A New Jersey judge denied an accused jewel thief's request to throw out Instagram evidence.


Marisa Kabas


Posted on Dec 23, 2014   Updated on May 29, 2021, 10:03 pm CDT

Bad news for criminals trying to perpetrate crimes through Instagram: A federal court judge in New Jersey has decided that it’s OK for law enforcement to create fake accounts in order to become “friends” with suspects.

The decision came as a result of United States vs. Daniel Gatson, in which Gatson, accused of burgling over $3 million-worth of jewelry in a number of New Jersey neighborhoods, attempted to have evidence collected via Instagram thrown out.

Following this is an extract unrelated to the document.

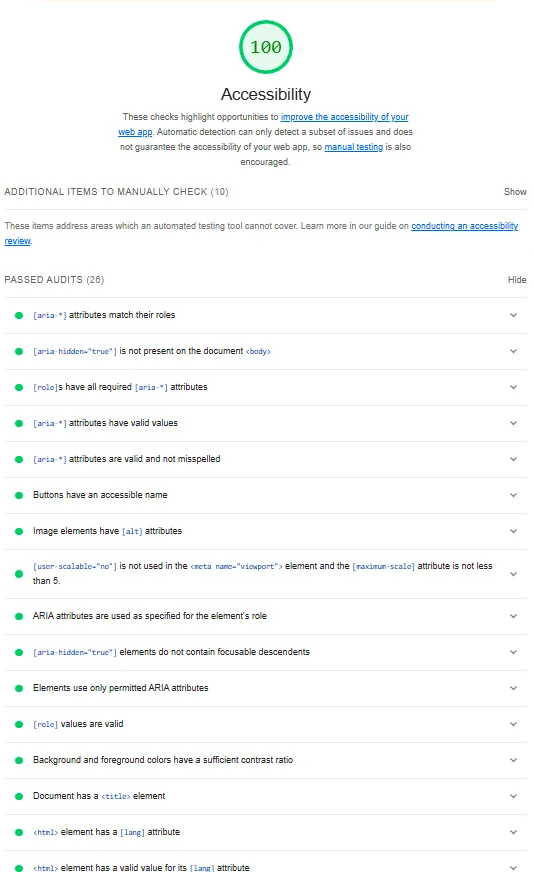The width and height of the screenshot is (534, 872).
Task: Open the 'manual testing' link
Action: click(x=354, y=147)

In his opinion, United States District Judge William Martini wrote, “No search warrant is required for the consensual sharing of this type of information. [Defendant Daniel] Gatson’s motion to suppress the evidence obtained through the undercover account will be denied.”

Back in October, the Justice Department announced they were looking into a complaint by a woman named Sondra Arquiett who was suspected of being connected to a drug ring and said the DEA had used her likeness to create a fake Facebook account. At the time, Facebook said it had, “taken all necessary steps to prevent further unauthorized use of Facebook by the DEA and its agents.”

Instagram has yet to issue a statement regarding how it feels about criminal evidence being collected via their service. 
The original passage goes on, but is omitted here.